Posts Tagged ‘ISKP’

Have had a few pieces emerge over the past few days and weeks looking at the anniversary of September 11, 2001. Amidst the surfeit of material that is going to emerge, I worry about saying something new, but I guess that will be for readers to decide. In any case, first up, catching up on posting an article for the Financial Times a week or so ago now which tried to sketch out the point that it does not look like the Taliban government is going to make for a safer environment or one that is hostile to jihadists. Later pieces will explore in more detail what this is actually likely to look like in practice.

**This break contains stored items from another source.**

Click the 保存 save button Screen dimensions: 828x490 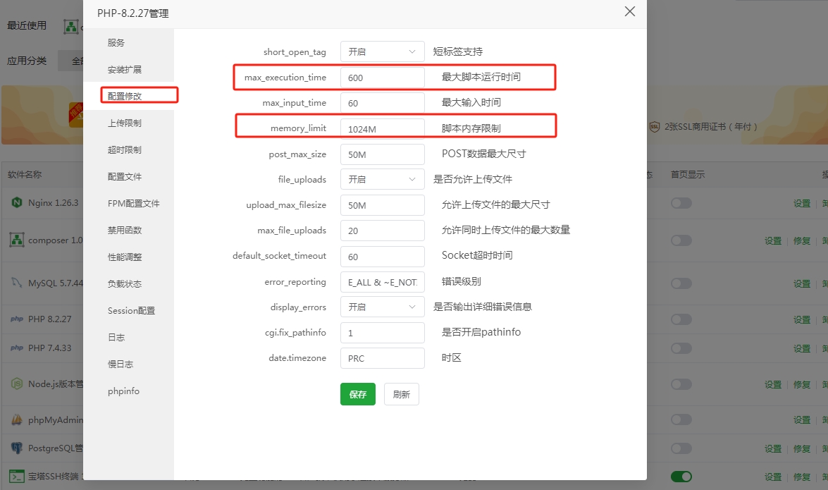357,394
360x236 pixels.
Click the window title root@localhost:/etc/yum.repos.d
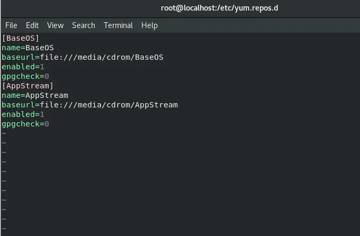[219, 8]
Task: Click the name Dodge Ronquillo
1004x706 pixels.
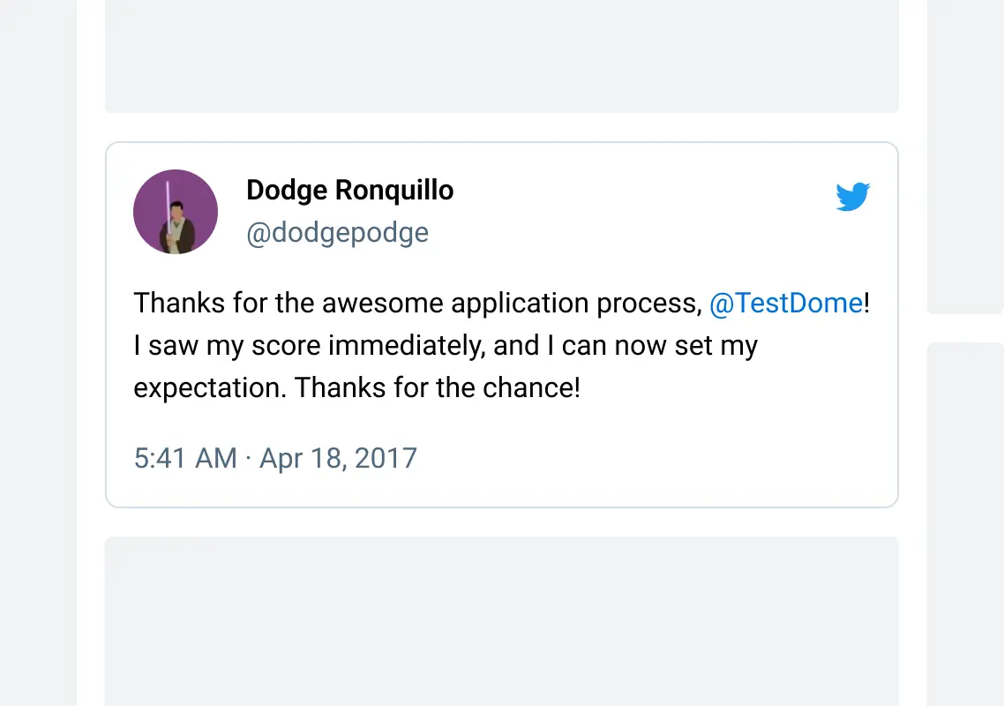Action: (x=349, y=190)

Jihadis will remain a threat under the Taliban government

Neighbouring countries are the most at risk in the short term, but western states should not be complacent

A man looks at the aftermath of the Kabul airport suicide bombing. A surge in high-quality weaponry and suddenly idle militants could lead to more violence in the region © Wakil Kohsar/AFP/Getty

The writer is a Senior Fellow at the S Rajaratnam School of International Studies (RSIS) in Singapore

The attack on Kabul airport by Isis Afghan affiliate Isis-K provided a grim bookend for the west’s involvement in Afghanistan. An intervention that started in response to the September 11 2001 terrorist attacks ended with a massacre of Americans and Afghans alike. It also highlighted the complexity of the terrorist threat in south Asia. From being driven principally by al-Qaeda, it now involves a range of different organisations posing threats that are likely to stay regional in the short to medium term but will undoubtedly create instability affecting the west in the longer term. 

In many ways, the threat from al-Qaeda was fairly coherent. Osama bin Laden’s organisation used its money and resources to support the Taliban. This enabled it to establish terrorist infrastructure in Afghanistan which it then used in its holy war against the west and its “apostate” supporters in the Muslim world. Other groups operating from Afghanistan’s territory focused on alternative adversaries, but operated on the same principle. 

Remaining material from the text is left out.